Conclusions: Metformin, but not behavioral weight loss, impacted gut microbiota composition at 6 months and 12 months. Both metformin and behavioral weight loss altered circulating SCFAs at 6 months, including increasing acetate, which correlated with lower fasting insulin. Future research is needed to elucidate whether the gut microboime mediates or modifies metformin's health effects.
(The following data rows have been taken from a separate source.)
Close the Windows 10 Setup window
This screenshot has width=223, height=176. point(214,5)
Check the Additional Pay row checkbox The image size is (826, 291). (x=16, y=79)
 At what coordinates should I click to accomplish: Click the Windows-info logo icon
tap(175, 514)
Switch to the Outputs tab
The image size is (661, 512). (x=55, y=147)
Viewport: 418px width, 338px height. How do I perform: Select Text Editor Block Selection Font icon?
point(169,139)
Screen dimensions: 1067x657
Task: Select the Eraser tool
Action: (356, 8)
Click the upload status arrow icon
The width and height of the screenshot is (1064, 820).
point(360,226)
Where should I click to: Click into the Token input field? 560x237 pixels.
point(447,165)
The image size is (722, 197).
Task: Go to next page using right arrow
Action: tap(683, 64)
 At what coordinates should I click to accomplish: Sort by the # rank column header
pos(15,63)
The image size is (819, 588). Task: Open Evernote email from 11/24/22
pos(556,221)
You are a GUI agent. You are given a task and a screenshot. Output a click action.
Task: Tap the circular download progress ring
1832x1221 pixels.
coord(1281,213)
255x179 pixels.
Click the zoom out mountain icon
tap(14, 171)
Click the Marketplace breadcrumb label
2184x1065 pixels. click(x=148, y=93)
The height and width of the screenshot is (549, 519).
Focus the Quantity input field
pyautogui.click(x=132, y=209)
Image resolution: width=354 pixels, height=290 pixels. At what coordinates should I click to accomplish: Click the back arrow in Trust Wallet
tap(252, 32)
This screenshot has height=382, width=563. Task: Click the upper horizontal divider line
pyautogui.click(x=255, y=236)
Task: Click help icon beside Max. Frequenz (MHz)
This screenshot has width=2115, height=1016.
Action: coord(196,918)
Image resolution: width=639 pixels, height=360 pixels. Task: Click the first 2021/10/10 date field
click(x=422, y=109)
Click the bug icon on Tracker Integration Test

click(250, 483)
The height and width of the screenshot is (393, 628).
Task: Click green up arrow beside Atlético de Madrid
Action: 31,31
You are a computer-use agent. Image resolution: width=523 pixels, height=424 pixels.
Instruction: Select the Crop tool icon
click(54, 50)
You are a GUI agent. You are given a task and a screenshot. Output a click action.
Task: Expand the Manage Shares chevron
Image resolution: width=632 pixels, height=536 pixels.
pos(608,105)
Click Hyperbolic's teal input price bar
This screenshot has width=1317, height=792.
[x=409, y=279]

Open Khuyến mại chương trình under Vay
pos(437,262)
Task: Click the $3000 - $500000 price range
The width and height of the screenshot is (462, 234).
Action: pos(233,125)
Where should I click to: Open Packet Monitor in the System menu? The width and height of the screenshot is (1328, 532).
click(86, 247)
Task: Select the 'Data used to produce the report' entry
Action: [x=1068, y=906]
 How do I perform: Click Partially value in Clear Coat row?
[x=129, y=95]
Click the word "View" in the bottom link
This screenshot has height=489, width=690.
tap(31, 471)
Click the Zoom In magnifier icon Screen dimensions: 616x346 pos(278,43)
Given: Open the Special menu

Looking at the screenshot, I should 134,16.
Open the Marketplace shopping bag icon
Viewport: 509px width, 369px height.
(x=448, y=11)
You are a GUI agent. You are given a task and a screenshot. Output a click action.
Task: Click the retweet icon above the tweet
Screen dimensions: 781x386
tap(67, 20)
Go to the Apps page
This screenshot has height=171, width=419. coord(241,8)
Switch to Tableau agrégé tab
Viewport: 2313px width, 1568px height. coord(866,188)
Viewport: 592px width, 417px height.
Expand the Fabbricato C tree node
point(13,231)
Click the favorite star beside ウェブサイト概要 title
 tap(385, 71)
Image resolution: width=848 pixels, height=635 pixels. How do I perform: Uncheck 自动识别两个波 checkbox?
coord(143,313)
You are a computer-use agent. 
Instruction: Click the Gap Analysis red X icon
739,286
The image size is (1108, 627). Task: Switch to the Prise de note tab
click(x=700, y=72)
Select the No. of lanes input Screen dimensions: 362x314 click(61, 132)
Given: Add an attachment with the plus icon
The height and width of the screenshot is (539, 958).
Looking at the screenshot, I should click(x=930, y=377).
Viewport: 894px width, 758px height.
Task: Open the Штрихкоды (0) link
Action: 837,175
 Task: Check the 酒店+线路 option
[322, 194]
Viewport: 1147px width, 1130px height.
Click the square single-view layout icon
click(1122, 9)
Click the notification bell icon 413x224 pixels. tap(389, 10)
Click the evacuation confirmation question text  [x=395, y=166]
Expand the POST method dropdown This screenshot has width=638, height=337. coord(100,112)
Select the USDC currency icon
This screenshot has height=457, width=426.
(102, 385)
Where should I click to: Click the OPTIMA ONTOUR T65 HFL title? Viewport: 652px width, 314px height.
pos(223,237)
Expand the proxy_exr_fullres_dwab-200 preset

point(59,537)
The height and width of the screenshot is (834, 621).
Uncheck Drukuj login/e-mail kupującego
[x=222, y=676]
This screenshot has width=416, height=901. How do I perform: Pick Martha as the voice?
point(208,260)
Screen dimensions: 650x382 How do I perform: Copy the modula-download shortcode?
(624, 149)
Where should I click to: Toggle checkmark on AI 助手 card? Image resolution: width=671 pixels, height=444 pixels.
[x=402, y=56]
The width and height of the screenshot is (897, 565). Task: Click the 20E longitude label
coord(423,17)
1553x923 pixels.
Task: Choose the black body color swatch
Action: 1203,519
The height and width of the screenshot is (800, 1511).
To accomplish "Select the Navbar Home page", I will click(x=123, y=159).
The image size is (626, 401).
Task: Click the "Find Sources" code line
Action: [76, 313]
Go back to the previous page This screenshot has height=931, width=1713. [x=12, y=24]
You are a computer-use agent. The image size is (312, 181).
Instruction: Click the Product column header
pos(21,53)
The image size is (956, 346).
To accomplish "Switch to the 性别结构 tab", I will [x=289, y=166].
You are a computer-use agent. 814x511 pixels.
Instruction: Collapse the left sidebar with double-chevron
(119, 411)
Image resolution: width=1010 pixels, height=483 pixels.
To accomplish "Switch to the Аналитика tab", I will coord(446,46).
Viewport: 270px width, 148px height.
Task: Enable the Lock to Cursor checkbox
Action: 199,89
Trial registration: ClinicalTrials.gov NCT02431676.

Figure 1

Change in relative abundance of gut microbiota ASVs between baseline and 6 months (top row) and baseline and 12 months (bottom row) in coach-directed weight loss arm, metformin arm, and self-directed weight loss arm. Colored ASVs are statistically significant at P < 0.05 before FDR correction. Colored dots to the left are higher in relative abundance at baseline, and colored dots to the right are higher at either 6 months or 12 months. Sample sizes by treatment arm: coach-directed baseline n = 36, 6 months n = 35, and 12 months n = 35; metformin baseline n = 40, 6 months n = 38, and 12 months n = 32; and self-directed baseline n = 38, 6 months n = 36, and 12 months n = 38.

Figure 2

Comparison of mean change in center log ratio (CLR) transformed bacterial abundances from baseline to 6 months and 12 months between treatment arms. Point estimates and 95% CIs are provided in Supplementary Table 3. Sample sizes by treatment arm: coach-directed (C) baseline n = 35, 6 months n = 35, and 12 months n = 35; metformin (M) baseline n = 38, 6 months n = 38, and 12 months n = 32; and self-directed (S) baseline n = 38, 6 months n = 36, and 12 months n = 38.

Figure 3

Comparison of mean change in log-transformed serum SCFAs from baseline to 6 months and 12 months between treatment arms (n = 118 at 6 months; n = 113 at 12 months). Point estimates and 95% CIs are provided in Supplementary Table 6. C, coach-directed; M, metformin; S, self-directed.